Ah, the food……. I don’t even know where to begin. The food is so different here than in the US. I guess the most typical food is the empanada. These are baked meat turnovers, and they are delicious! The empanadas that I’m used to are fried, so these are a little different. There are various types, mostly meat though. I’ve decided I don’t like the chicken ones. They are very cheap on the street, so even if I’m short on funds, I can buy one for 7 pesos (about $1).
The confiterías are my favorite shops. There they have a variety of baked goods, like empanadas, Spanish potato tortillas, various tartas, pastas and more. Tartas are interesting. These are pies, kind of resembling a pan pizza, but not so much crust and they can be made with meat or vegetables. A popular vegetable filling here is pumpkin. They also use sweet potatoes, potatoes, spinach and a variety of cheeses in the tartas. Then there are the pastries. OMG, what choices they have for sweets! I can hardly go by a confitería and not just look in, drooling. All kinds of pies, cakes, pastries, candy. And they are all so beautiful! People look at me like I’m crazy when I take pictures of the glass cases. Now I understand why my Italian husband, Stefano was “bored” with American cakes. “Just bread with sugar and shortening on top,” he would say. Nothing boring about these desserts! They do remind me of the pastries you see in pastry shops in Italy – all shiny and scrumptious. In fact, the European – especially Italian – influence is obvious here. Pizza, pastas, gnocchi (here they spell them ñoquis – pronounced nyokees), caprese salads, Italian coffee – the list goes on and on. Anyone that knows me knows I love Italy, and the Italian influence here was a factor in my decision to come to Argentina. There are pasta shops (pasterías) that sell freshly-made pasta and sauces daily! 🙂
In fact, there are specialty shops for just about any type of food you want to buy, and they are all aptly named. If you want cheese, you go to the quesería, For meat, the carnicería, bread, the panadería, coffee the cafetería (no, it doesn’t mean cafeteria – well it does, but not always), fruit, frutería, and so on…. One would think at these specialty shops that it would cost more to buy the items, but no – it costs less! Of course you can buy almost anything at the supermercado, but the quality isn’t as good and you will pay a little more. So I have learned to go to the specialty shops for the things I like. Besides the confiterías, I also like the heladerías (ice cream shops). Do you know they will deliver ice cream to your house for no charge? Gotta love that!

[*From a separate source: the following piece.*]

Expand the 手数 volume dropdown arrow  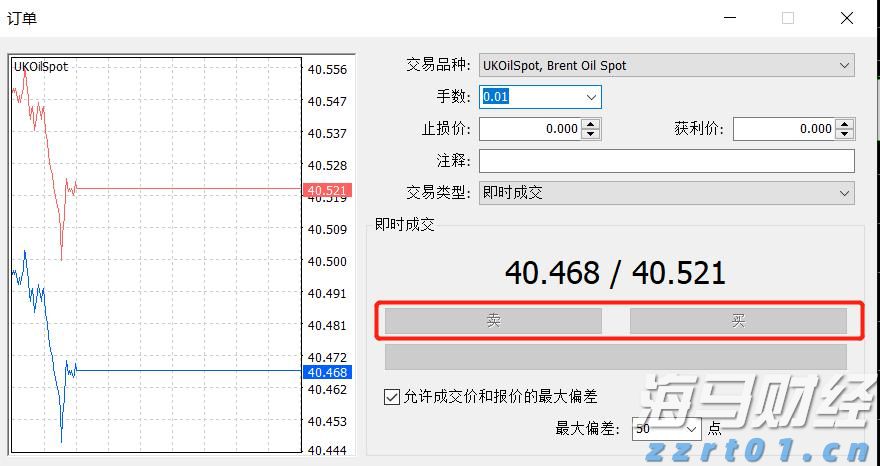(x=591, y=97)
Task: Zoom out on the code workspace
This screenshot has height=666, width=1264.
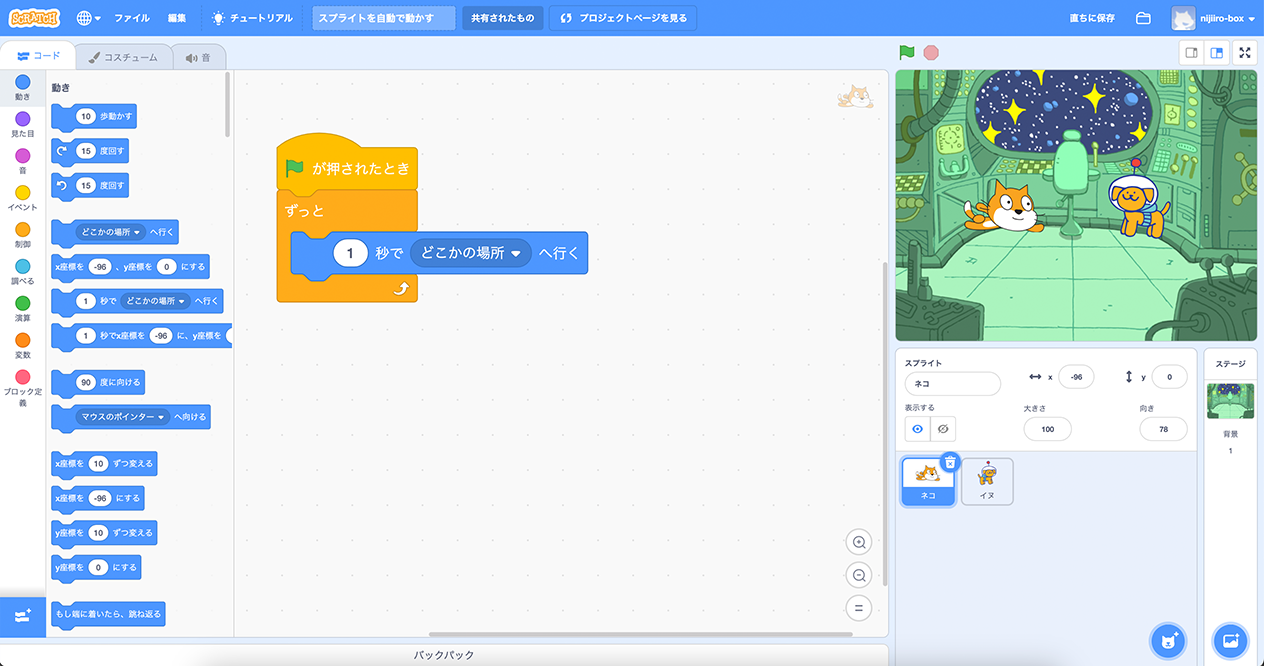Action: (x=858, y=575)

For breakfast I like to have a medialuna. That’s basically a croissant with a little glaze on top, and they are highly addicting! You can find these literally anywhere, from the street corner to the grocery store to the subway, and points in between. They sell for about 3 pesos (about .40) and they’re delicious with coffee. Sometimes I will buy lunch out if I don’t have time to come home. There’s no such thing as carrying lunch with me here! In this case, I’ll have a cute little sandwich (like the one above) or a couple of empanadas. This will cost about 15 pesos, or $2.

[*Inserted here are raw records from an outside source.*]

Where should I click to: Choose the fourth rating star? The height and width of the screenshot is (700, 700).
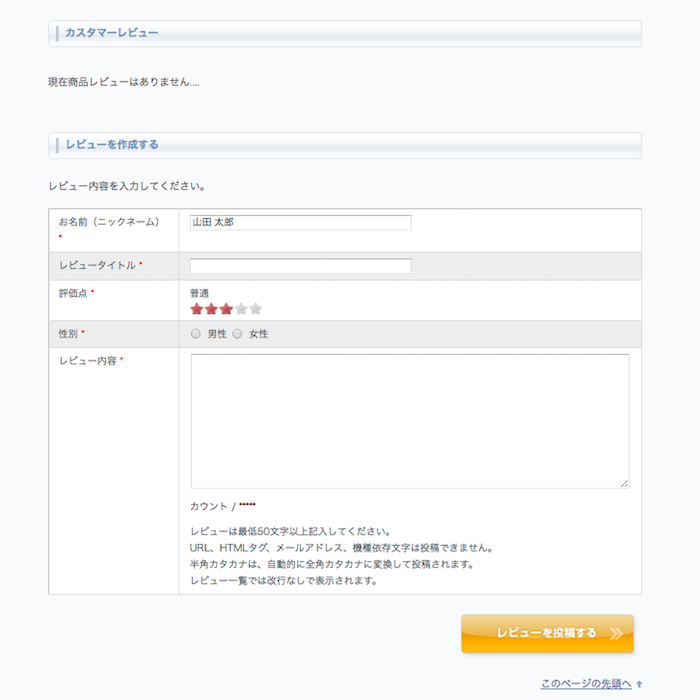coord(241,309)
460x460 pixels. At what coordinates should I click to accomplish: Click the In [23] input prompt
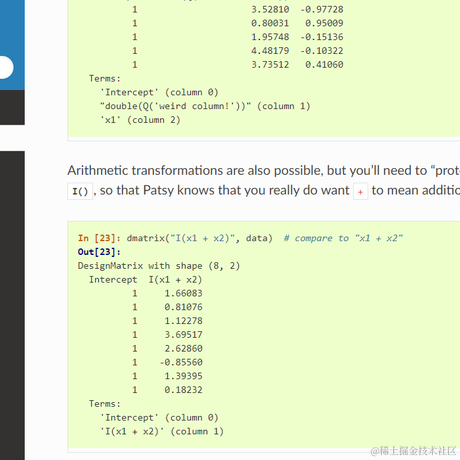(x=99, y=238)
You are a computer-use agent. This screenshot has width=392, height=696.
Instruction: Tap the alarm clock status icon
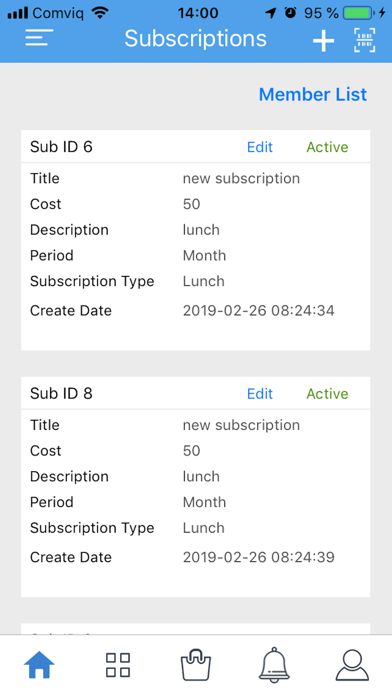pos(290,12)

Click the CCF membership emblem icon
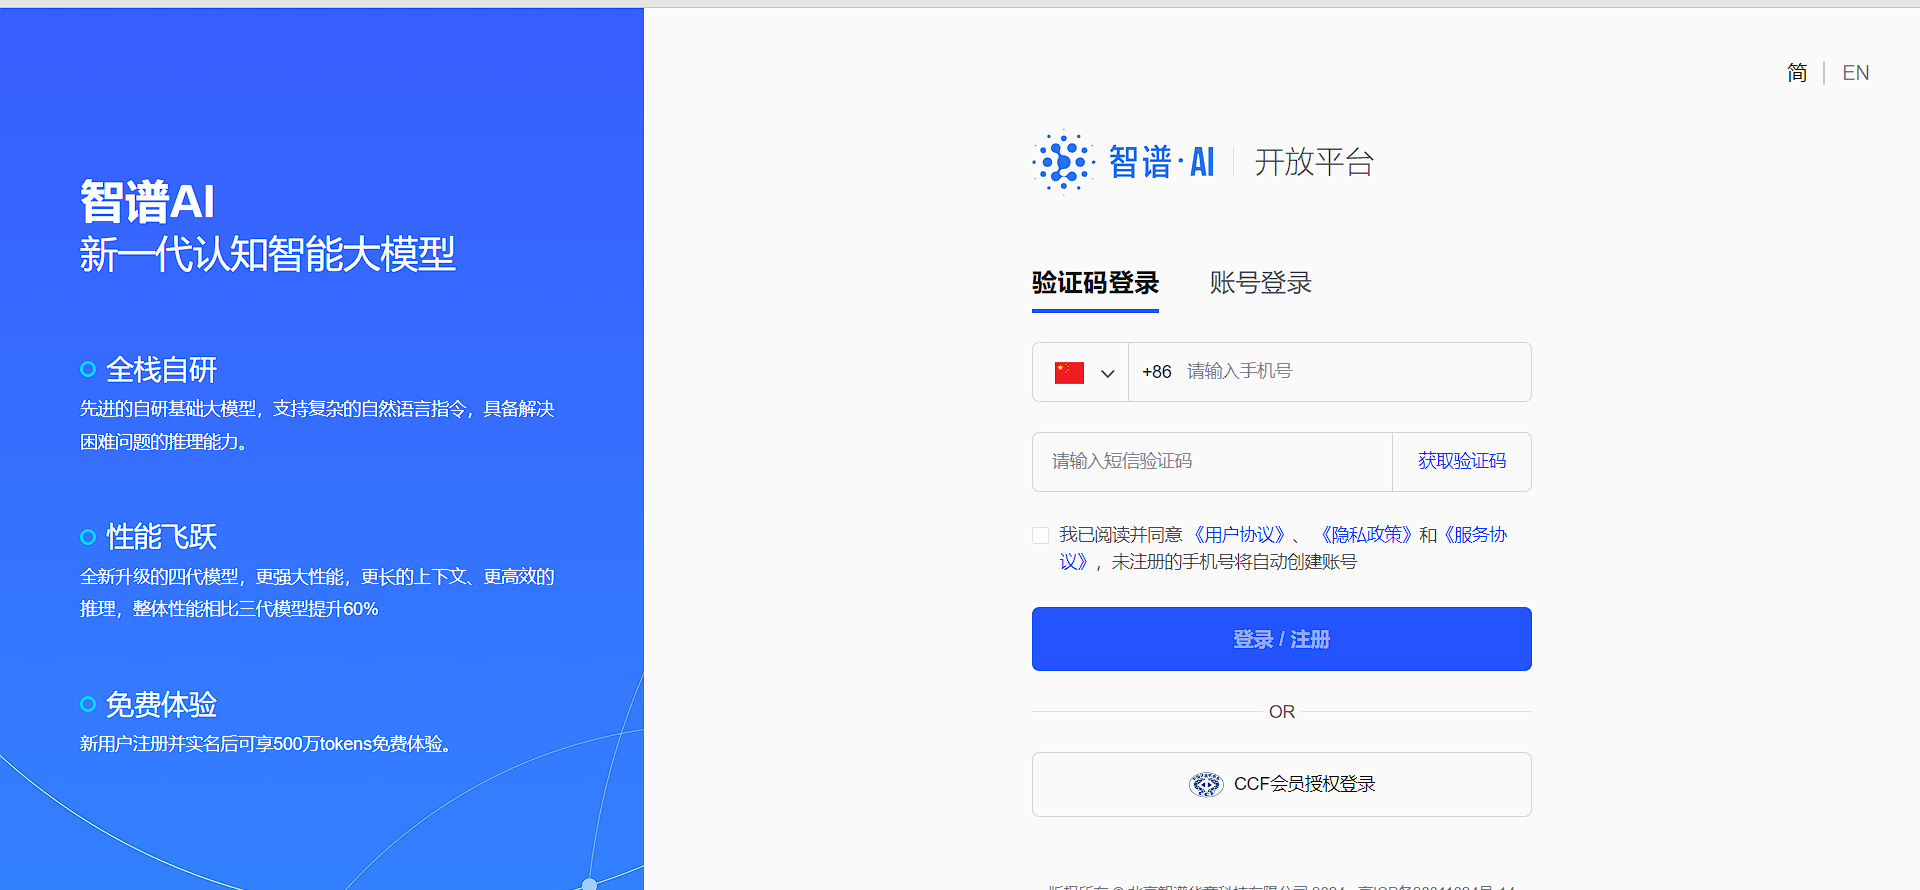click(1206, 785)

There are lots of choices for supper. I will generally cook something with one of the other borders. We can make our own empanadas. They sell the little round pie crusts in a package and you just make your own filling, then fry or bake them. Other popular dinner dishes are pizza (you buy the crust pre-made and add your toppings), pasta and a variety of cheese dishes. There are also many buffets around that sell hot food by the kilo for take-out. I can eat about 3 meals on one kilo and it costs around 45-50 pesos, or around $6. So the food is fairly cheap and really good. Restaurants tend to be more expensive, but not by our standards. You can also get a bottle of wine with your meal for a few dollars. I’m still adjusting to the exchange though; it’s hard getting used to such high numbers. If I hear 200 pesos, I think, “Oh my gosh, that’s expensive!” but actually it’s only about $25. However, I have to keep within my budget because when you only earn about $500 a month and half goes to rent, $25 is a lot. So I keep it real and hoard my money as much as I can! 🙂
I am really enjoying the different tastes here, and developing a palate for my favorites. By far the most popular sweet flavor here is dulce de leche. It’s a type of caramel (literally milk candy) and it’s found in between cookies, in the middle, on top, as a filling for desserts, in ice cream – you name it. Fortunately for me, it has always been my favorite flavor, so I am in heaven with my sweet tooth here! I know for sure one of the things I will miss most about Argentina when I leave will be the food. For now, I am enjoying every bite!